Vielen Unternehmern steht allein bei dem Wort der Angstschweiß auf der Stirn: Betriebsprüfung. Tatsächlich stolpern vor allem kleine Betriebe und Existenzgründer über die Prüfer vom Finanzamt. Lesen Sie hier, welche Fehler Sie vermeiden sollten.

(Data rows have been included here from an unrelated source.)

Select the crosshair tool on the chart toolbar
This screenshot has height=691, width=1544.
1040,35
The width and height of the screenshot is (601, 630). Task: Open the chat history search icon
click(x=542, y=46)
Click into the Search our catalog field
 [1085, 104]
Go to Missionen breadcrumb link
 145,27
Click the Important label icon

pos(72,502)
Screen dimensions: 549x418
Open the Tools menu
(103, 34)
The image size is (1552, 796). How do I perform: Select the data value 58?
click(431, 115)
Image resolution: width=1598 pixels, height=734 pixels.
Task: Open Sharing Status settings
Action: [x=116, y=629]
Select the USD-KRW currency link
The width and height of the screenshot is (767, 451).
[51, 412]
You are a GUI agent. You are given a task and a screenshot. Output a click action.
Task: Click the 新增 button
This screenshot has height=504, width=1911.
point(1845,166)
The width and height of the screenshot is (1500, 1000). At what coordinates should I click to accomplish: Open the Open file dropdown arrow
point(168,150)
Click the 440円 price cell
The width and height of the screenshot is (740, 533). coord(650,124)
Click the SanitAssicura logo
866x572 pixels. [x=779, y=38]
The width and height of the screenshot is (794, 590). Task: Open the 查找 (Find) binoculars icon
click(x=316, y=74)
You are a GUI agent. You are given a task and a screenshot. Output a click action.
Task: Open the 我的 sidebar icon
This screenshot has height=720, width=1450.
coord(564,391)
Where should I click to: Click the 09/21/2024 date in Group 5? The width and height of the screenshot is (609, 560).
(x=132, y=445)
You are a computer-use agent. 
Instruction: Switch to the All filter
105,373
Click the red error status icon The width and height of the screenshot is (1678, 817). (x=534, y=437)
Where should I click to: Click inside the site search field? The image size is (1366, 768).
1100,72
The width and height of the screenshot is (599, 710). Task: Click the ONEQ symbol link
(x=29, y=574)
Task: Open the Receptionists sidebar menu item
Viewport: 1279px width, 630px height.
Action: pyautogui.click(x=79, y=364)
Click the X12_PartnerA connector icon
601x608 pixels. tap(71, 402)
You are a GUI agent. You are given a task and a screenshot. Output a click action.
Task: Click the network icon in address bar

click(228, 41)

Eigentlich haben kleinere und mittlere Betriebe meistens Ruhe: Regelmäßig untersucht werden nur Großkonzerne. Alle anderen Betriebe werden nur stichprobenartig oder bei Verdachtsmomenten geprüft. Die Prüfer auf den Plan rufen können:

  

  • Hohe Einlagen in das Betriebsvermögen bei niedrigem Privatvermögen
  • Verluste über mehrere Jahre
  • Vermögenszuwachs ohne entsprechende Einnahmen
  • Ihr Einkommen deckt nicht einmal die normalen Lebenshaltungskosten
  • Ihr Einkommen steht in keinem Verhältnis zu Ihrem Lebensstil
  • Ihr Gewinn entspricht nicht dem Branchendurchschnitt
  • Starke Schwankungen Ihrer Umsätze ohne erkennbaren Grund
  • Einlage oder Entnahme von Grundstücken in bzw. aus dem Betriebsvermögen
  • Aufgabe des Betriebes oder Änderung der Rechtsform
  • Vorherige Betriebsprüfungen führten zu erheblichen Steuernachzahlungen

  

Wie können Sie sich auf die Prüfung vorbereiten?
Die Betriebsprüfung kann eine oder mehrere Steuerarten und Besteuerungszeiträume umfassen. In der Regel bezieht sie sich auf die letzten drei Kalenderjahre. Das Finanzamt kündigt die Prüfung für gewöhnlich zwei Wochen vorher schriftlich an und teilt Ihnen mit, welche Steuerarten in Ihrem Unternehmen geprüft werden. Stellen Sie sich grundsätzlich darauf ein, dass

  • der Prüfer detaillierte Fragen stellen wird und die Bereitstellung aller relevanten Unterlagen erwartet.
  • die Betriebsprüfung während der üblichen Geschäftszeit in Ihren Geschäftsräumen stattfindet. In Ausnahmefällen kann die Prüfung beim Steuerberater durchgeführt werden.
  • die Prüfer grundsätzlich berechtigt sind, Ihre Grundstücke und Betriebsräume zu besichtigen.

 

Tipp: Steht die Prüfung vor der Tür, können Sie kaum noch etwas "bereinigen". Achten Sie also im alltäglichen Geschäft auf eine "saubere" Buchhaltung und Bilanzierung. Gerade wenn Sie keinen Steuerberater an Ihrer Seite haben, empfiehlt es sich, das nötige Know-how zu Steuerfragen bei Ihrer IHK einzuholen. Dort gibt es Seminare und Broschüren zum Thema.